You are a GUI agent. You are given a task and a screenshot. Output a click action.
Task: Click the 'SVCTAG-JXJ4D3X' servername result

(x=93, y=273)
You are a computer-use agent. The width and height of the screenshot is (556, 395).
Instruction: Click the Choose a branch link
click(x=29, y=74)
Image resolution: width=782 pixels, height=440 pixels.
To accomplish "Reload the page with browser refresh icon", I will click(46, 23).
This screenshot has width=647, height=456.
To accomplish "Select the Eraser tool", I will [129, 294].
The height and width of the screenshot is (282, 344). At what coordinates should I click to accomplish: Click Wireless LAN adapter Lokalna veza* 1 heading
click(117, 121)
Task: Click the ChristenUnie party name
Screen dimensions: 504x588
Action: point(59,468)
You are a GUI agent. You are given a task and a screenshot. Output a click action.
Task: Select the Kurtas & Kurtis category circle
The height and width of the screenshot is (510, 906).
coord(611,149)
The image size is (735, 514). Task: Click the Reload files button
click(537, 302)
------------------------
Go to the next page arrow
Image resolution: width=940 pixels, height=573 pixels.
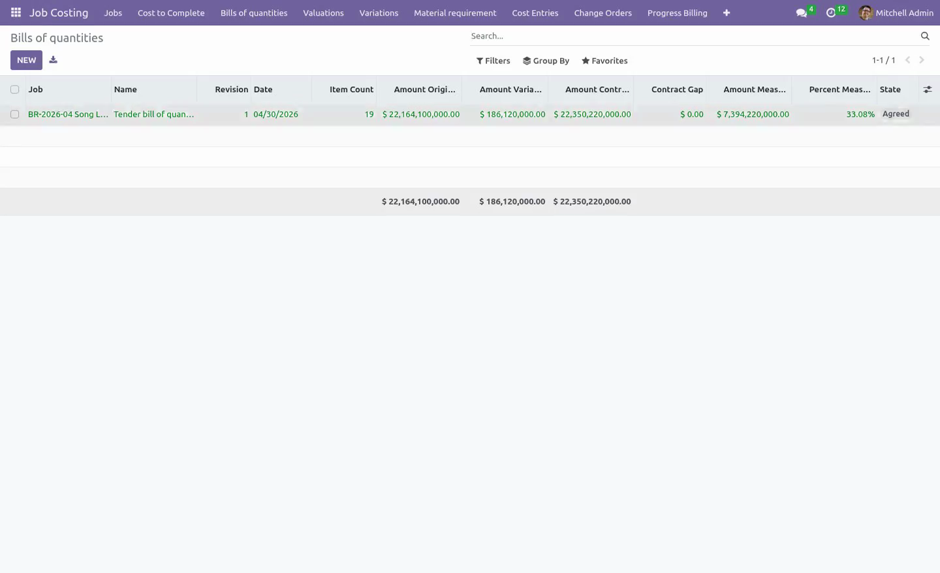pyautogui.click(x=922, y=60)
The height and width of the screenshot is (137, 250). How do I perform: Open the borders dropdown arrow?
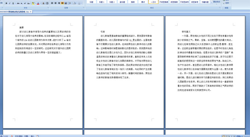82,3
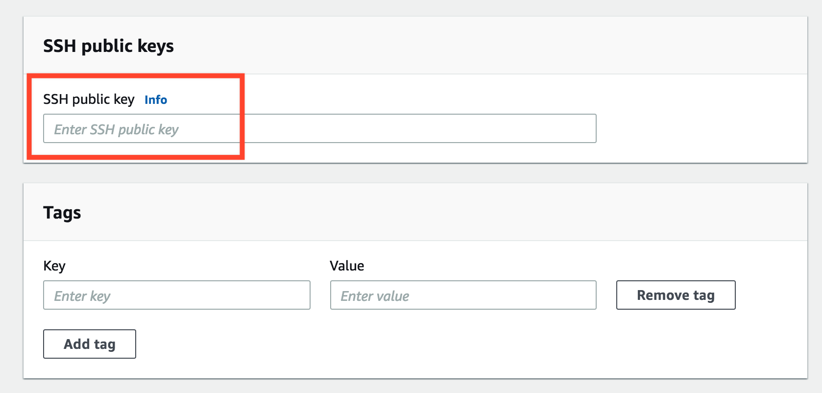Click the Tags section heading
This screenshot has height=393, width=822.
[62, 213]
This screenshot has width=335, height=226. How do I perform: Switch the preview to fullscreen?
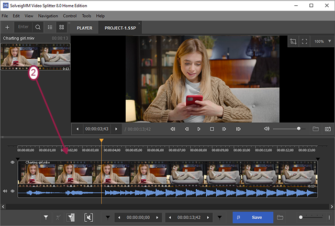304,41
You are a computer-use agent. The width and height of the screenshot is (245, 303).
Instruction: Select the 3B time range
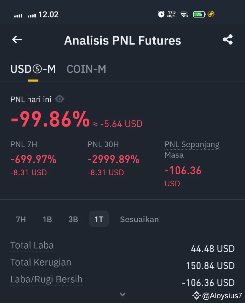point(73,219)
------------------------
## To do
Wherever the string "page" appears in the listing above, show the whole line.

## Your response
To accomplish "Reload the page with browser refresh icon", I will click(46, 23).
Go to the next page arrow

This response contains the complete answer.